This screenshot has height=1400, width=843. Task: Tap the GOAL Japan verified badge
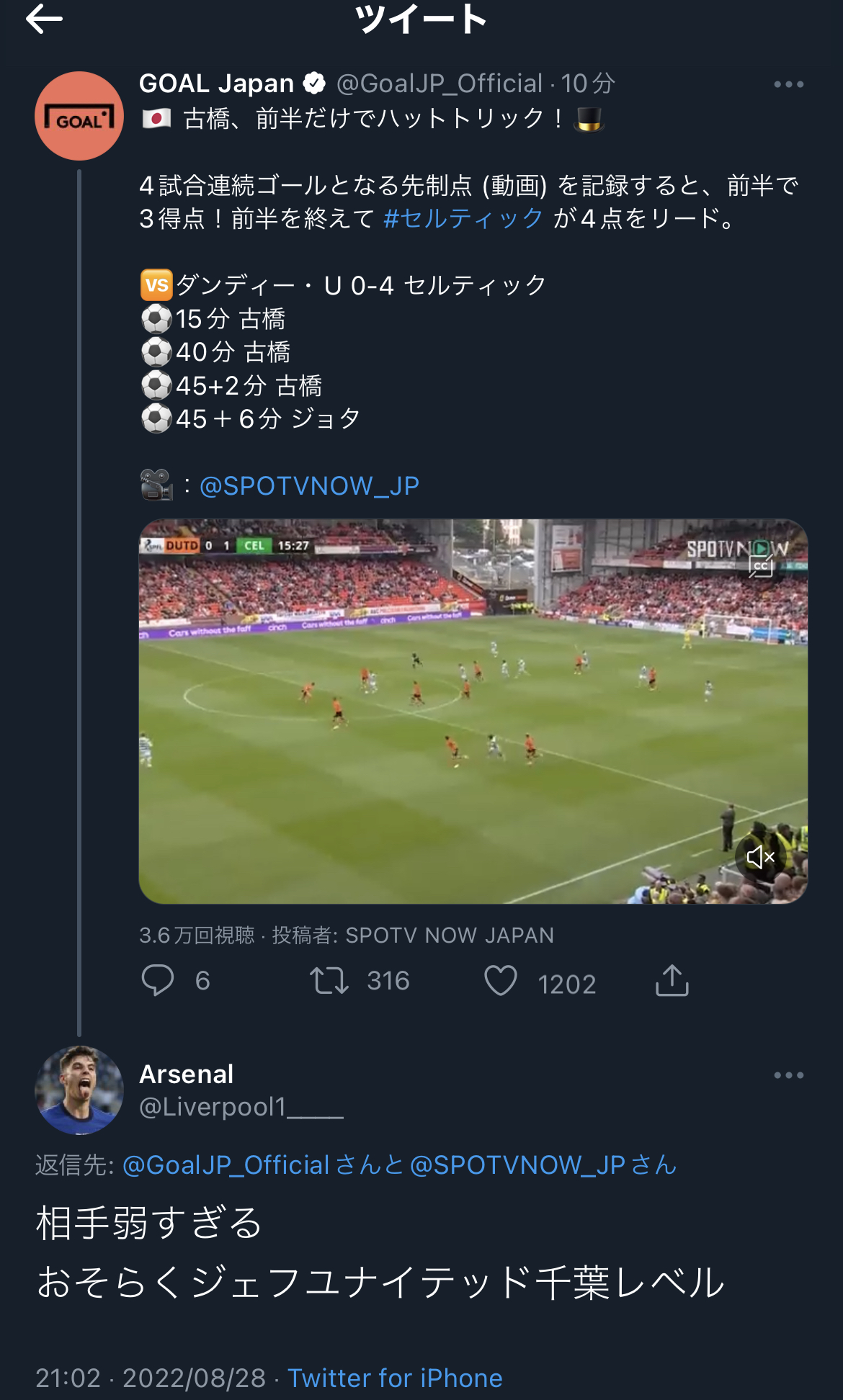pyautogui.click(x=314, y=84)
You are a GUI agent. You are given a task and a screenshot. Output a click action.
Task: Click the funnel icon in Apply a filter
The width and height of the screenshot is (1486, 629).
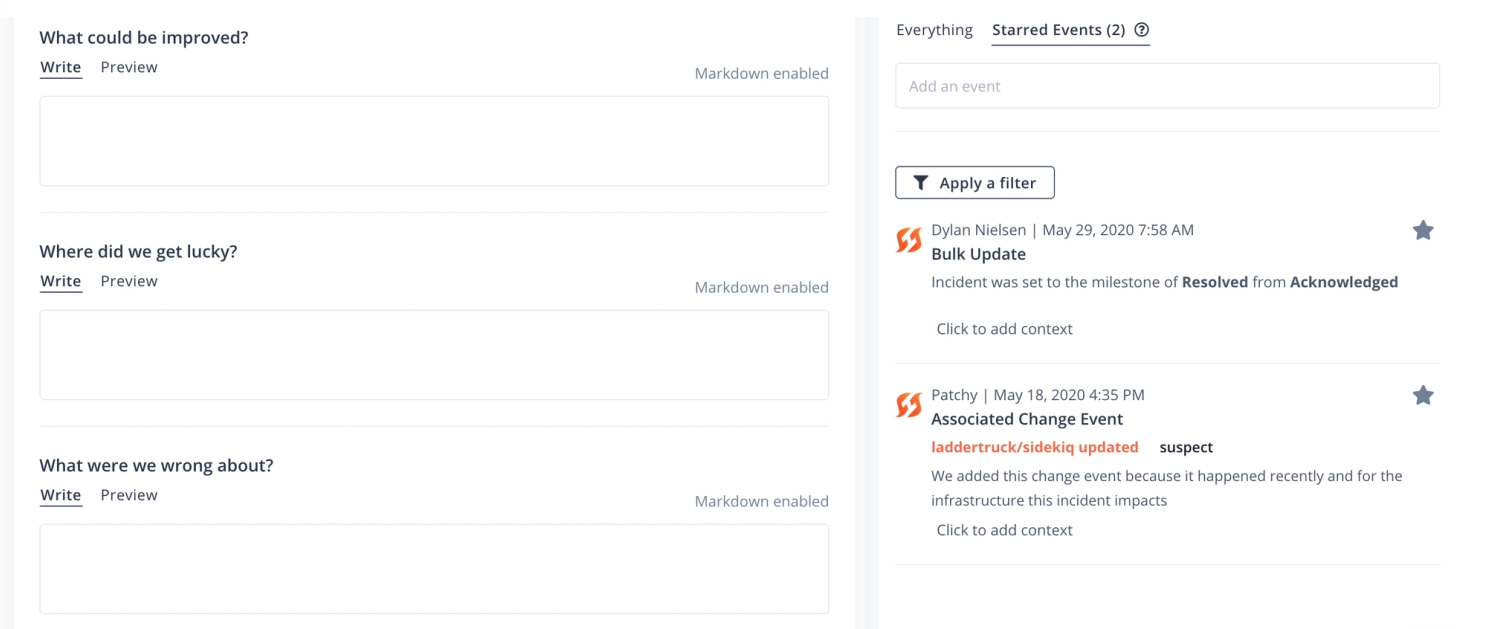pyautogui.click(x=921, y=183)
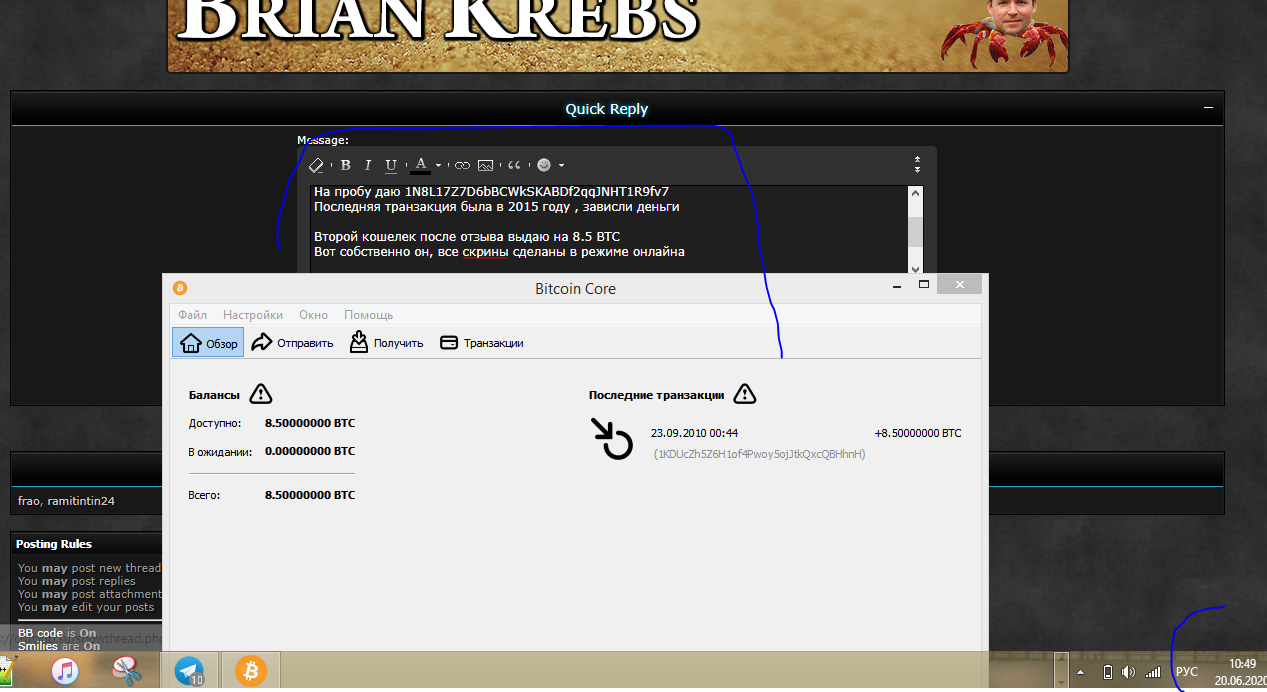Open Telegram from the taskbar

(x=189, y=670)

----------

### EXERCISE
Extract the entries in full, exactly as they are, minus the pictures.

### ANSWER FOR THIS EXERCISE
This screenshot has height=1400, width=843. Task: Tap the GOAL Japan verified badge
pyautogui.click(x=314, y=84)
You are a GUI agent. You are given a task and a screenshot. Output a click action.
Task: Click the funnel icon in Apply a filter
The width and height of the screenshot is (1486, 629).
pyautogui.click(x=921, y=183)
Open Telegram from the taskbar

(x=189, y=670)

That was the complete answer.